Task item A ▸ According to the passage about Ma, how long did her mother, Mabel, live with Alzheimer's disease?
Task item B ▸ Extend the passage about Ma, picking up after its final sentence.

Reading text ▸
***

My brain overworked for some days. I wanted to sue the airlines for not warning people with pulmonary disease about the dangers of flying. Ma had turned blue on the plane, and I remembered a TV show about how airlines re-circulate foul air to save fuel. I was convinced that something had happened to Ma on the plane. But it wouldn't wash. You remembered that she looked gray (a sign of hypoxia) when she’d boarded the plane when she was leaving, and the doctor said, “Foul air could make a person sick, but they'd be recoverable. She may have needed oxygen when she got off, but maybe she needed it more as regular therapy.”
“Ma had refused to keep oxygen in the house,” said Barbara, “And she’d told me, after her last trip to Albuquerque, that she'd never fly again, it was so terrible.” Slowly, I accepted the likelihood that Ma was tired of sitting on the sofa wheezing, and that she didn't want to live like that.
My brain ran in new circles hunting the causes of this, the disappointments that had hurt her, from the distant past to recent times. Her mother, Mabel, my grandma, had disappeared into Alzheimer's disease for her last ten years of life, and Ma had taken care of her. Mildred and Ma both were horrified at the prospect of a similar fate. We called it old-timer's disease in the old days.
Also, Ma's kids seemed to be bickering along on separate paths. And Social Security had been sending Ma bureaucratic letters every month that babbled about rule changes, and even accused her of accepting more money than she should have. Each month, they notified her of what she had coming minus what she had to pay back. This was maddening to her.
Her marriage had been very painful, and she'd never quite resolved that.
The state had prosecuted her sons in a way that broke her heart and maybe her health as well.

***

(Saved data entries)

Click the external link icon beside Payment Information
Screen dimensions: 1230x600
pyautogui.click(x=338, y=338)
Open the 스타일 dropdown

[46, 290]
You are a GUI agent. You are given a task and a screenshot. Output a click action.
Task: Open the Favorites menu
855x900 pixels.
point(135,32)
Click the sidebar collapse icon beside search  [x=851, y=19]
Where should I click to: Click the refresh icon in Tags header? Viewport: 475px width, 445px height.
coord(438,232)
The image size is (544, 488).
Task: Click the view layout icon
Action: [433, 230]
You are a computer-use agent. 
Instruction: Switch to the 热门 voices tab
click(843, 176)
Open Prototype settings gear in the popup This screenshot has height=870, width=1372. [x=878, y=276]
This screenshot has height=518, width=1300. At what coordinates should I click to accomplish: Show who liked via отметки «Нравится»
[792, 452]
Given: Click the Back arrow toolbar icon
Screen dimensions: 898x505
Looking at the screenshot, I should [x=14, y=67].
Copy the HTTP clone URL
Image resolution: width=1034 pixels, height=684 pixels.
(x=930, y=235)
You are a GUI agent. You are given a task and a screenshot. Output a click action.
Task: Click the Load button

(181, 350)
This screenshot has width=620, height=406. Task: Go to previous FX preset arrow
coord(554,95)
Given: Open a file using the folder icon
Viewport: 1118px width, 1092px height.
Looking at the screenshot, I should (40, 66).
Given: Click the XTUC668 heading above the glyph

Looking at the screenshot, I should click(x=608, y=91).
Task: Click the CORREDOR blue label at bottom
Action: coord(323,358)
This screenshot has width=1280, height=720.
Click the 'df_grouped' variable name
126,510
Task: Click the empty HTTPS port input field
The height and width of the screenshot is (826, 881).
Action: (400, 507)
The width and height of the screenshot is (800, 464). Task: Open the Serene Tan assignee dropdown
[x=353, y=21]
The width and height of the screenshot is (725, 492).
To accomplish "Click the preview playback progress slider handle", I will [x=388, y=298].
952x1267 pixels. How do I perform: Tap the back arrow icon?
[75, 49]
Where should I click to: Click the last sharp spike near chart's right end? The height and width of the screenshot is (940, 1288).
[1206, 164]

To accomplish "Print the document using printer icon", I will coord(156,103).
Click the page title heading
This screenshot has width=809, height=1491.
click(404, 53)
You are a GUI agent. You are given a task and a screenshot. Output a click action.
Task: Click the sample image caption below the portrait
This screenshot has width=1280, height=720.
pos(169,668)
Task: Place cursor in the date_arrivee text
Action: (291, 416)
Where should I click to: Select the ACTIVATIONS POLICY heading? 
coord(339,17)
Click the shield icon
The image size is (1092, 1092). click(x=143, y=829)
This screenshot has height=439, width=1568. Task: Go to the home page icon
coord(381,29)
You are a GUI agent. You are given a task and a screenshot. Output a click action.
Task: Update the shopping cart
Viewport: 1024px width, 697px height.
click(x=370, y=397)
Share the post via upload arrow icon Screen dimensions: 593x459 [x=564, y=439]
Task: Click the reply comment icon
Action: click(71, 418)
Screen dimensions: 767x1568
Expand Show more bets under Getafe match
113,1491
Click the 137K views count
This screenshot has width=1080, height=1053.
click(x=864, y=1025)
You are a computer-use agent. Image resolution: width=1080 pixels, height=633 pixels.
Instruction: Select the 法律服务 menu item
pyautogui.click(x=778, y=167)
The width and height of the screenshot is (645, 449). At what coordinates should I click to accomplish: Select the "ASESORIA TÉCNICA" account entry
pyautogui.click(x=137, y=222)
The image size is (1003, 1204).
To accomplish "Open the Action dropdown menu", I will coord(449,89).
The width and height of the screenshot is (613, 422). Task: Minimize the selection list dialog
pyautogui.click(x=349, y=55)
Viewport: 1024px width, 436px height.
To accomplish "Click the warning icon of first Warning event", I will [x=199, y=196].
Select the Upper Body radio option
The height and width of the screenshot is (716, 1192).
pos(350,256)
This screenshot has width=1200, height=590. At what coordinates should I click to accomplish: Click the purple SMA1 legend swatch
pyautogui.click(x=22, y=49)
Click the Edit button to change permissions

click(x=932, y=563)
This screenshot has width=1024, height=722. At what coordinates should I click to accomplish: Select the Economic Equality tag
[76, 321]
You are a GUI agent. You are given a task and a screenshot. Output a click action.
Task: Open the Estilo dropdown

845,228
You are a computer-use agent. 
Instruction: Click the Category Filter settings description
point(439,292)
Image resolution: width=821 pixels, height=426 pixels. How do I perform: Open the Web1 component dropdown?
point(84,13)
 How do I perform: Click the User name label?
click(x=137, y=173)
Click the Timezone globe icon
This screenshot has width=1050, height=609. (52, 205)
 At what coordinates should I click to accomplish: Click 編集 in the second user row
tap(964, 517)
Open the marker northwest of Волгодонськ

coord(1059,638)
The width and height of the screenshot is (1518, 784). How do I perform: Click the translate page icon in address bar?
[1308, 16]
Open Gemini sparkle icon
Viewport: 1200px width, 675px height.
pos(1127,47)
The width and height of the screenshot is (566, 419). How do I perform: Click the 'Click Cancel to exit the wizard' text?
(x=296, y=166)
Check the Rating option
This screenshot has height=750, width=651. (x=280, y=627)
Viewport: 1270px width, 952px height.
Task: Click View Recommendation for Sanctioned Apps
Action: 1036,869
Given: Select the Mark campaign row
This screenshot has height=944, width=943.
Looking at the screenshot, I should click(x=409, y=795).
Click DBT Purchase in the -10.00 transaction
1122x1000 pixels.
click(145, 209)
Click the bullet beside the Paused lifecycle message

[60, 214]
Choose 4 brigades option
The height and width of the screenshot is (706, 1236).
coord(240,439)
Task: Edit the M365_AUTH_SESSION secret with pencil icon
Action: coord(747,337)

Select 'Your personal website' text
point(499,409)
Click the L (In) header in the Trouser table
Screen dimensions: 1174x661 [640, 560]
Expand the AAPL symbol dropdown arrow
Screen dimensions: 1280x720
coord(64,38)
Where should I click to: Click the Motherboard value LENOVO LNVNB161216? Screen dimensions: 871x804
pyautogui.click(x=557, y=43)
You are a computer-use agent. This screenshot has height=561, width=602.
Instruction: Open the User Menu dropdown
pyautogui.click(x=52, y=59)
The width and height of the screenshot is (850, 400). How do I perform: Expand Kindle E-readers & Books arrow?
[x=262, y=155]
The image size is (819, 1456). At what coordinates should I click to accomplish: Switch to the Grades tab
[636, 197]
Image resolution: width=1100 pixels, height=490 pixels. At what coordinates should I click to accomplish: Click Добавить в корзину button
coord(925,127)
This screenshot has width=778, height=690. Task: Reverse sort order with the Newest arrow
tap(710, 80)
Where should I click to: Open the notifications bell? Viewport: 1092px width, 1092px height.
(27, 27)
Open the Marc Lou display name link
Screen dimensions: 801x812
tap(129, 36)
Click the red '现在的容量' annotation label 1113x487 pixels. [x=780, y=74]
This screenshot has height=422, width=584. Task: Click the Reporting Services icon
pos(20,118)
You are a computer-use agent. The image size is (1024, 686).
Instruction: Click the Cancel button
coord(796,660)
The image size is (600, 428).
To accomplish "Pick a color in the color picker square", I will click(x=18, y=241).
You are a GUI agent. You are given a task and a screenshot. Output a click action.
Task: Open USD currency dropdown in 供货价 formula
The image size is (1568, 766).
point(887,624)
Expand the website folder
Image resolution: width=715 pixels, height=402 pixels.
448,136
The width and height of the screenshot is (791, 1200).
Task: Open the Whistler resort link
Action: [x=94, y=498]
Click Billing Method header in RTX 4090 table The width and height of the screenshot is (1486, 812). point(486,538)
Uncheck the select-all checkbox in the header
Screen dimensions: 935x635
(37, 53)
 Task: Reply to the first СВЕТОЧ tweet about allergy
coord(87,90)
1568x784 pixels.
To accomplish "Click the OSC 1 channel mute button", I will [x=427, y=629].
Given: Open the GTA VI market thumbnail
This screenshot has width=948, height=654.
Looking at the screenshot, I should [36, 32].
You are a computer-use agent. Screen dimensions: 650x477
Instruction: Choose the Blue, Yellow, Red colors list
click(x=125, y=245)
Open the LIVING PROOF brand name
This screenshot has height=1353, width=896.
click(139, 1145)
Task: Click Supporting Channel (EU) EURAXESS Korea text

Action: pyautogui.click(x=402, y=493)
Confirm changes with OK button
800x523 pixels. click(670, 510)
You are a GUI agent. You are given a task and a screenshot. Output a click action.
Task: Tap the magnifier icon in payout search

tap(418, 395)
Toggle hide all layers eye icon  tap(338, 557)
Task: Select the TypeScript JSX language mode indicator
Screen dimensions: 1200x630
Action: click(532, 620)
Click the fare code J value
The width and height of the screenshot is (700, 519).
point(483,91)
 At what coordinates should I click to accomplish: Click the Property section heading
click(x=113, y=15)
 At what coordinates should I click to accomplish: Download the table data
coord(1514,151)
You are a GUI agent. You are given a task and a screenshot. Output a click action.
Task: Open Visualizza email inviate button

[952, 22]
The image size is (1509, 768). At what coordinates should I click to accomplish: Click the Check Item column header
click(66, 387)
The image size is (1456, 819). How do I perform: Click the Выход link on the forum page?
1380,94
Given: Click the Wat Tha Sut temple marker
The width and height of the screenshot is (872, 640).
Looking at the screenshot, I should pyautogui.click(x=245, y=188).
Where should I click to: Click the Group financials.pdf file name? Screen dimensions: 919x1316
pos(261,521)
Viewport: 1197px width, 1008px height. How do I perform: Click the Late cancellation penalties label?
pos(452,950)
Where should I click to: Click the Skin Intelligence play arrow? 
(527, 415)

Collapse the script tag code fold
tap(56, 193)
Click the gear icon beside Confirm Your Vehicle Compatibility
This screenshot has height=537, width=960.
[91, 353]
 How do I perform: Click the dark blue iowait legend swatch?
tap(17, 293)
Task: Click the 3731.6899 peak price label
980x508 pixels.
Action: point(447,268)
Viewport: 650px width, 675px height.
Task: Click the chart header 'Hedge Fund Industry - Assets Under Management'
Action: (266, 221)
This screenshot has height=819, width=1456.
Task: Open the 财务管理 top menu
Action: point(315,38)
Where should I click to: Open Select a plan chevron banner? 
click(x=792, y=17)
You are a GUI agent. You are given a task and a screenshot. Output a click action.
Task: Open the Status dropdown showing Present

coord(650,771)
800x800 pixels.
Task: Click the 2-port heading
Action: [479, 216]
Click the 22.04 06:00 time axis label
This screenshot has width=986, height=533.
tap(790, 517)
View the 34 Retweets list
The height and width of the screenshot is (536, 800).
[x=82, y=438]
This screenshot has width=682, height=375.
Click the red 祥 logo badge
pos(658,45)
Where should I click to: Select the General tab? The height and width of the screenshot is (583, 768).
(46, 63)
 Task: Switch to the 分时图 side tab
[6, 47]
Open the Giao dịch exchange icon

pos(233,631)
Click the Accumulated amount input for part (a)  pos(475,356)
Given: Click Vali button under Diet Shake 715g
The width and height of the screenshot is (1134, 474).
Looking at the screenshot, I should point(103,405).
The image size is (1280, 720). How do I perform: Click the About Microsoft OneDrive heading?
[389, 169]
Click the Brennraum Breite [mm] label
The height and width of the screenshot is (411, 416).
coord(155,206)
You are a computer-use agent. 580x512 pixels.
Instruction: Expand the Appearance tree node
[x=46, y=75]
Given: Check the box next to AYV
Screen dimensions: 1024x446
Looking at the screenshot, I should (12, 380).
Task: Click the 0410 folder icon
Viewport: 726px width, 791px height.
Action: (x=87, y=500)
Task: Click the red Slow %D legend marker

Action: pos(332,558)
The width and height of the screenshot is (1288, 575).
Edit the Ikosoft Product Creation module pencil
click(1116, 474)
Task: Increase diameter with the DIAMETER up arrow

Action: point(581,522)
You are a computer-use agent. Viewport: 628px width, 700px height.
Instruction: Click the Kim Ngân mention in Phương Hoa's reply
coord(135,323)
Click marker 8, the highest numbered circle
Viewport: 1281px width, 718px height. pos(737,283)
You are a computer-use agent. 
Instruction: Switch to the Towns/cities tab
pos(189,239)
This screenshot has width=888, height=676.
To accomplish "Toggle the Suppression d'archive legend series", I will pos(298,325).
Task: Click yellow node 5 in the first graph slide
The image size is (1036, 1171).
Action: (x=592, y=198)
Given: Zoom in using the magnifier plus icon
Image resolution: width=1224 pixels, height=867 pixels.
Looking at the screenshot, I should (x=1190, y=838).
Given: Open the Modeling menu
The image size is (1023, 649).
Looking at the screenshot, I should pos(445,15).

***

Reply A ▸ For the last ten years of her life.

Reply B ▸
Another loss tied to an angry priest. Watching the '68 Convention on TV in Ma's basement, this priest said of the demonstrators, “They ought to be taken out and shot.”
Ma said, “My kids could be out in that street!”
This didn't matter to that priest, so she threw him out of the house, and she stopped going to his church. She never replaced religion, and she seemed to miss her involvement with a congregation.
Lots of places to lay blame. . .no one had to bear full responsibility for killing this tired old woman.
After more reflection, I changed my feeling that Ma had been killed by long-term abuse with the sense that time and life overload each of us in turn. Like the guy said, “None of us is going to get out of this alive.”
A dangerous time, friends warned, is after the funeral. . .when the family gathers. Potential heirs are particularly vulnerable then. I heard horror stories of fist fights by the coffin, etc. We were advised to let the dust settle before pursuing questions of wills or property, lest people confuse grief with dollars and bric-a-brac. Our family gathered in peace and harmony.
There was actually a lot of good stuff to remember. Ma was a born social worker always willing to help. If a neighbor family was in crisis, we'd get a new brother or sister. Letters came from people all over the country who loved Ma, and remembered how she'd helped them. Ma was always ready to help, always willing to listen, and always able to talk. Her interpretation of the world was intensely religious. Her unifying principle was to love the children, love all the children. This kept her sane. I actually think she left this Earth to avoid getting senile and causing problems. And, like Mildred, she wanted to leave with a full deck. You can never be sure whom you might run into.